Legibility = Likeability

The Tuscaloosa News staff has an eye for design…

When writing works well:

The fonts used on this page are similar, with the main variation being heaviness of type (the main headline is boldest). The most important headline is sans serif, so it is distinguishable from the nameplate and highlights the heirarchy of the news. The other headlines are all done with serifs, but the font is similar to the sans serif font, so it isn’t distracting. The tracking is perfect, and I have no trouble reading the words. I also enjoy the typographical symmetry of the left and right. The INSIDE stories stand out well in all caps, using those extra stories to draw in more readers. The red words at the top of the page are a little big, especially since the color makes these words stand out already, but I like that the red in the headline is pulled from the red of the player’s jersey. The main headline needs to be bigger, something more like a 48 point font, but the type family works well, I think. It’s simple. And this is the only paper that used typography with a natural flow, decreasing down the page.

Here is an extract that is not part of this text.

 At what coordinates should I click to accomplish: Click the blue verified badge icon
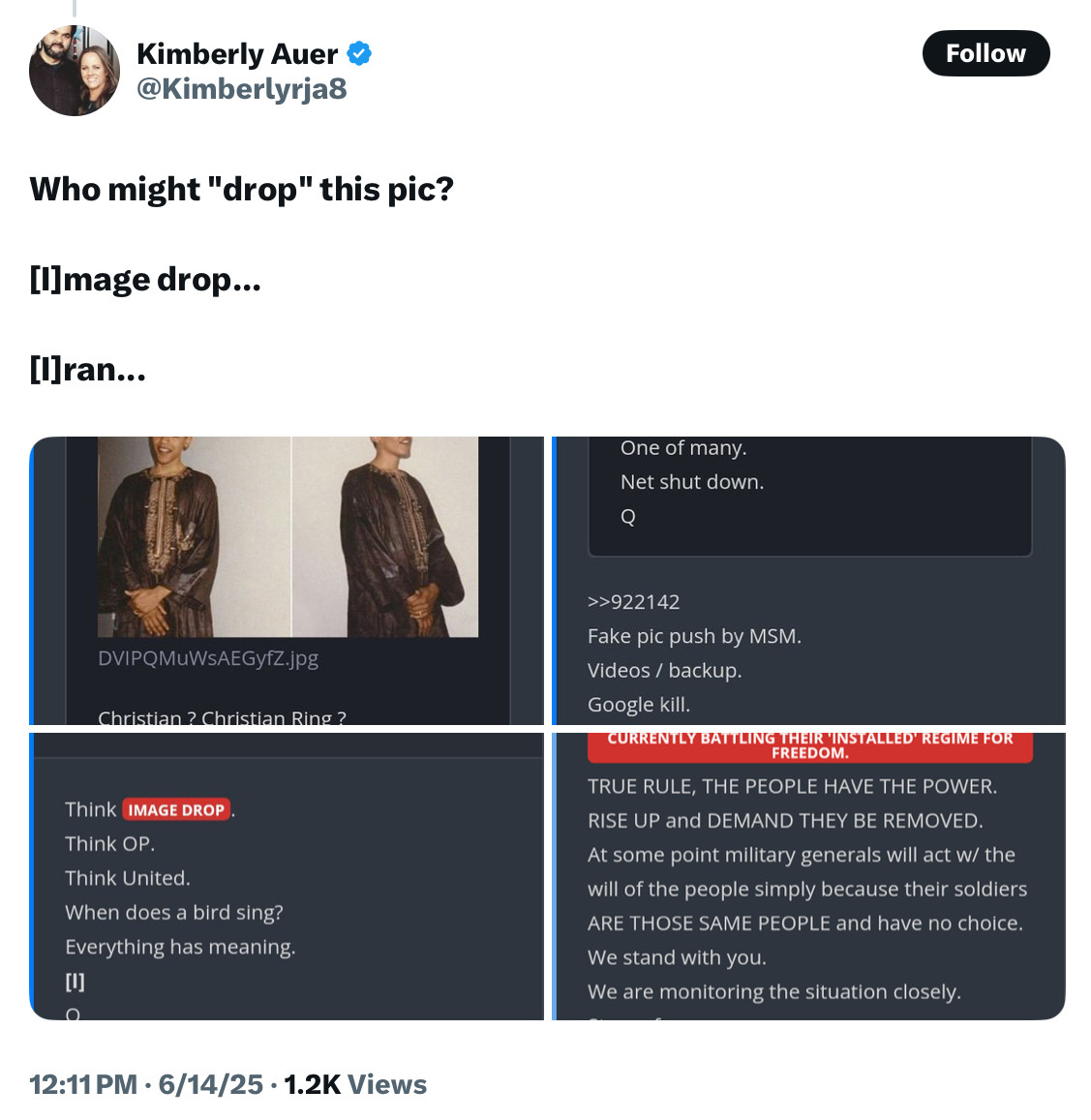(x=359, y=54)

But these papers missed the bull’s-eye…

For fool-proof font flubs:


I don’t know who let this print. Letters are overlapping other letters all across the page (even in the nameplate)! The kerning has clearly been altered too much, sacrificing legibility. Also, I think the swimming headline is a good size, but it looks strange because every other headline on the page appears to be the exact same size. All fonts are serifed (is this a word?), which creates a dull look and only makes the problem with kerning worse. They are also all bold. If the news staff wanted to use that font so badly, they should have used various forms, like condensed, (though they have enough of that going on), italic, bold, light, etc. The subhead is also too small for my taste. Being the only one, it needs to shine on the page, not fade into the woodwork. If you want a paper to crash and burn, use typography like this.

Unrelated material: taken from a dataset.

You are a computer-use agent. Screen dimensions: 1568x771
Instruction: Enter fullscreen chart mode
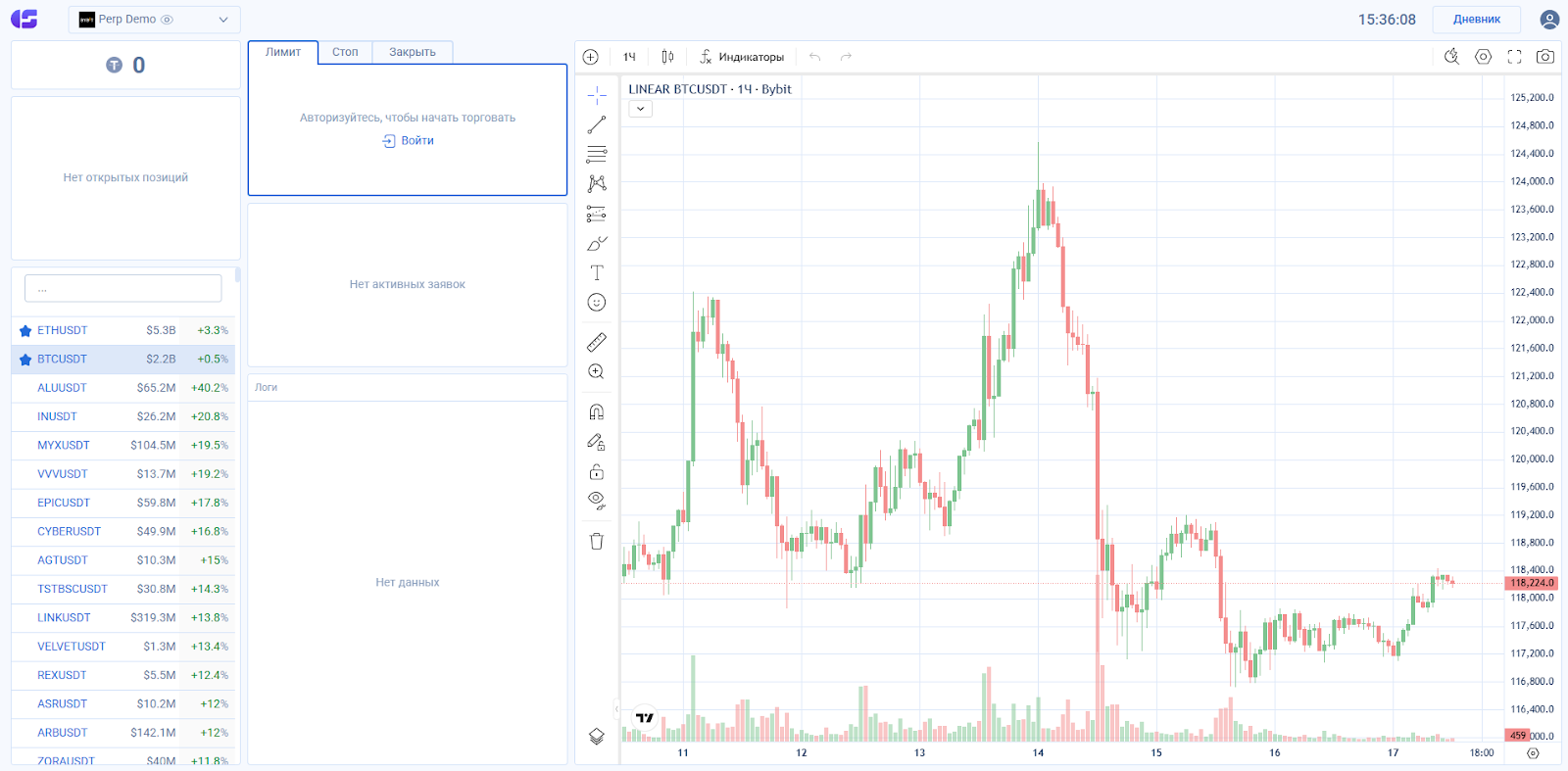(1514, 57)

Testament to terrible typography:

The typography here may not be as bad as that of the Rockdale Citizen, but it’s worth mentioning in the same category. The headline about Beshear looks ridiculous with that much leading. The white space is just awkward while reading. As we saw with the others, this paper hasn’t chosen headline sizes well. I assume the main story is the board discussing nutrition, but honestly, do I know? No, because every story has a similarly sized headline. Where is the heirarchy? And where is the variety? Every headline is in that same sans serif font. Sure, it’s legible, but if the headlines can’t interest me, I’m not going to read them. The caption also might have been better in an italic font, not bold, like everything else on the page. Or maybe not in the same size font as the stories. It is too similar to the font on the rest of the page. I like captions to assert themselves as such — same with headlines. While on the topic of obnoxious fonts, I also dislike the nameplate. From far away, I wouldn’t be able to read the name with all those fancy, curling letters. If I were walking down the street in a hurry, I would buy the most quickly recognizable paper (not this one).